There are two different options for controlling the servo. When using Rpi_GPIO option you may notice twitching at certain delays and stepsizes. This is the result of the implementation of the RPIO PWM software timing. If the application requires precise control the user can pick the pigpio library which uses hardware based timing. The disadvantage being they must install a dependency(pigpio) and start its daemon.

Servo Link
Servo software timing RPi.GPIO module PWM
Servo hardware timing pigpio library module PWM

Software

  1. Separate help files are in documentation folder to learn how to use library. Click on the relevant URL link in tables in hardware section.
  2. Test files used during development are in test folder of repository.
  3. There is a "Software matrix" showing which classes are used to drive which components. This is in the Software_Matrix.md file in extra/Documentation folder.

File System

RpiMotorLib files are listed below:

File Path Description
RPiMotorLib/RpiMotorLib.py stepper motor python library file
RPiMotorLib/rpiservolib.py servo python library RPi.GPIO PWM file
RPiMotorLib/rpi_pservo_lib.py servo python library pigpio PWM file
RPiMotorLib/rpi_dc_lib.py DC python motor library file
documentation/*.md 15 markdown library documentation files
test/*Test.py 14 python test files
/usr/share/doc/RpiMotorLib/README.md This help file
RPiMotorLib/RpiMotorScriptLib.py small script with meta data about library

A small script is installed to display version and help information. Run the information script by typing. RpiMotorScriptLib.py -[options]

Option Description
-h Print help information and exit
-v Print version information and exit

Dependencies

  1. RPi.GPIO 0.6.3 Rpi.GPIO pypi page

A module to control Raspberry Pi GPIO channels. This package provides a class to control the GPIO on a Raspberry Pi. This should already be installed on most Raspberry Pis.

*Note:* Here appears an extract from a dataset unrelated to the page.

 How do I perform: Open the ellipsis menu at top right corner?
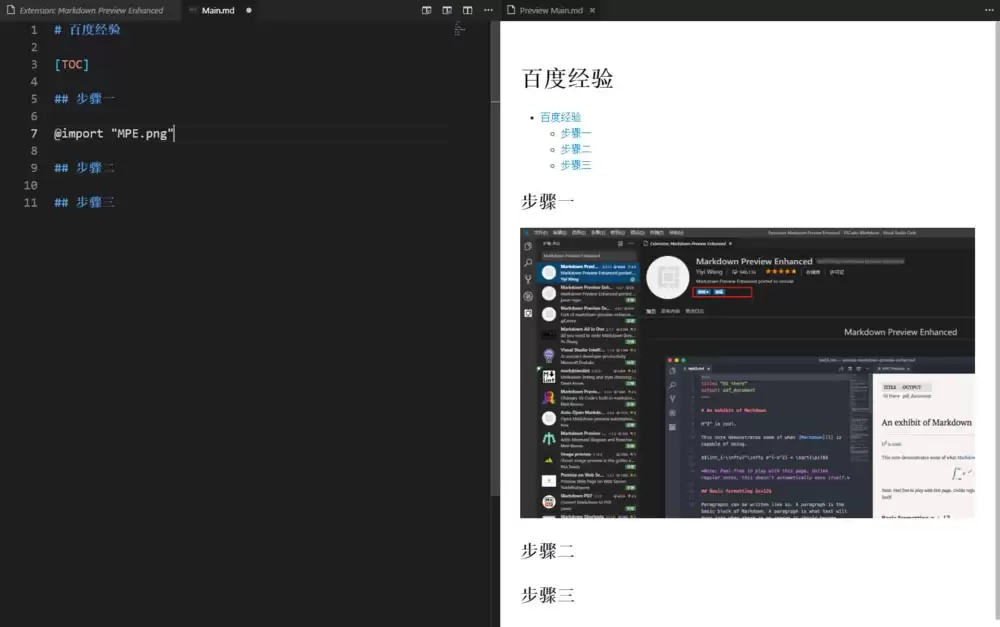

  1. pigpio 1.64-1 Homepage

This Dependency is Optional, it is currently only used in one of the two servo control options. pigpio is a library for the Raspberry which allows control of the General Purpose Input Outputs (GPIO).

Notes and issues

RPI 5

Will NOT work on raspberry pi 5's at present as RPi.GPIO does not work anymore due to change's in way raspberry pi 5 handles the peripheral access. See github issue #26

Two Motors simultaneously

Running two motors simultaneously, See github issue #11

If you want to control two or more steppers simultaneously, there are two basic setup files for using threading in test/Multi_Threading_Example folder.

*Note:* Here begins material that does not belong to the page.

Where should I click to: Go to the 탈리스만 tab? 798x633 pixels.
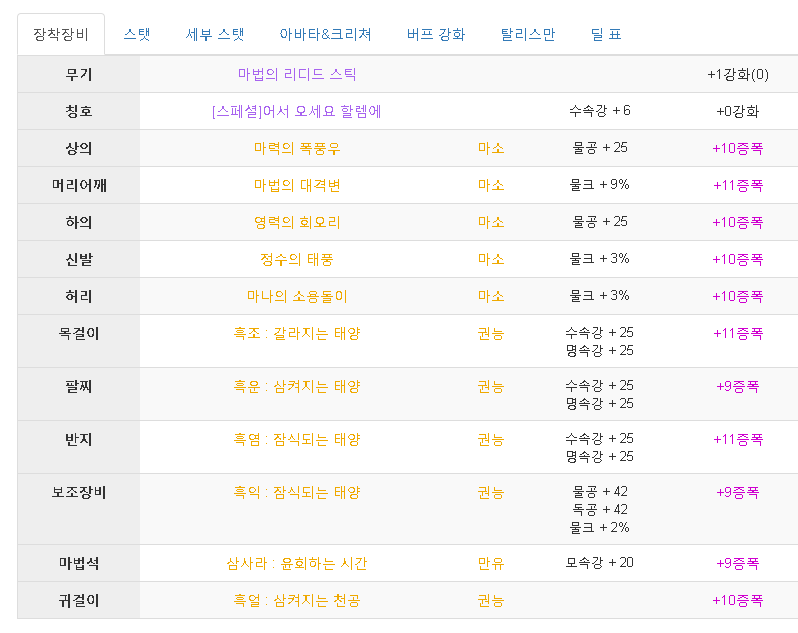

  1. For Unipolar 28BYJ-48 MultiMotorThreading_BYJ.py
  2. For Bipolar DRV8825 Stepper MultiMotorThreading_DRV8825.py

GPIO cleanup method

Potential Issue with GPIO.cleanup() method not working* See github issue #18 and #21

Some users are reporting that GPIO.cleanup() does not work. It does not switch off or "cleanup" GPIO as it should. This is external function from RPi.GPIO. It is mainly used in the test scripts. It is also called by the classes in DC motor if the cleanup method is passed argument "true". If you see this issue simply don't use GPIO.cleanup() or remove GPIO.cleanup and clear the GPIO you set manually or use python "del" method to destroy the relevant class object, to free resources if you need them again.

pipx

As of pep668, Users on many systems will now get an error if they try and install packages on system with pip("~environment is externally managed"). One solution is to use pip to install to a virtual environment.

Another is to use package. PIPX, which installs packages globally into isolated Virtual Environments.

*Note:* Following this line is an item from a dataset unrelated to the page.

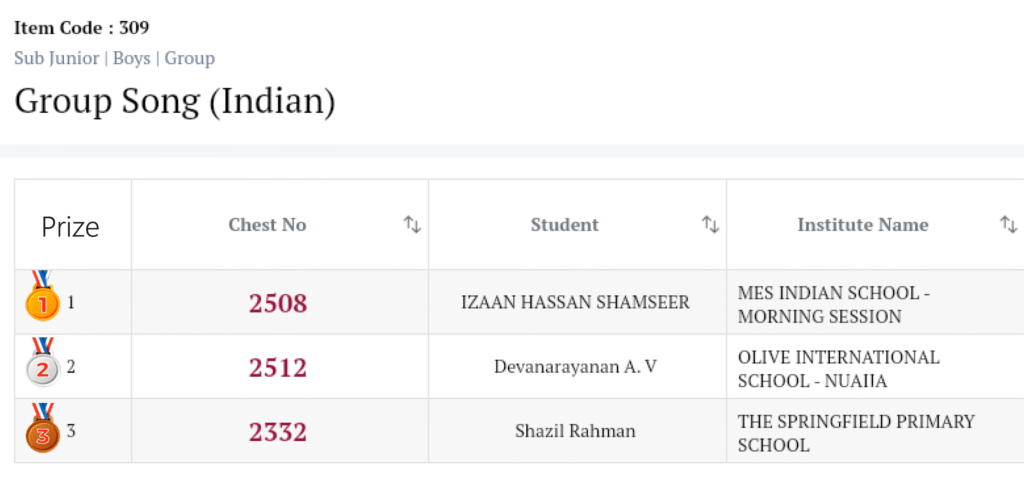This screenshot has width=1024, height=489.
Task: Click sort arrows icon in Chest No column
Action: (x=412, y=225)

The first problem I had was getting my test files to "see" this isolated Virtual environment so they could import the modules. In test/pipx I have created two pipx examples files showing a solution. In example 1 I append the package location to sys.path using sys.path.insert and in example 2 I simply change the shebang at first line of file(the new shebang is from the pipx installed RpiMotorScriptLib.py file at .local/bin). I will learn more about pipx and see if there is a better solution.

The second problem after finding the correct path is the dependency RPi.GPIO module is not in the pipx venv. So must be "injected" into the venv. this is because I did not include RPi.GPIO in the setup.py as it is always there globally(for most users). I will correct this in next update.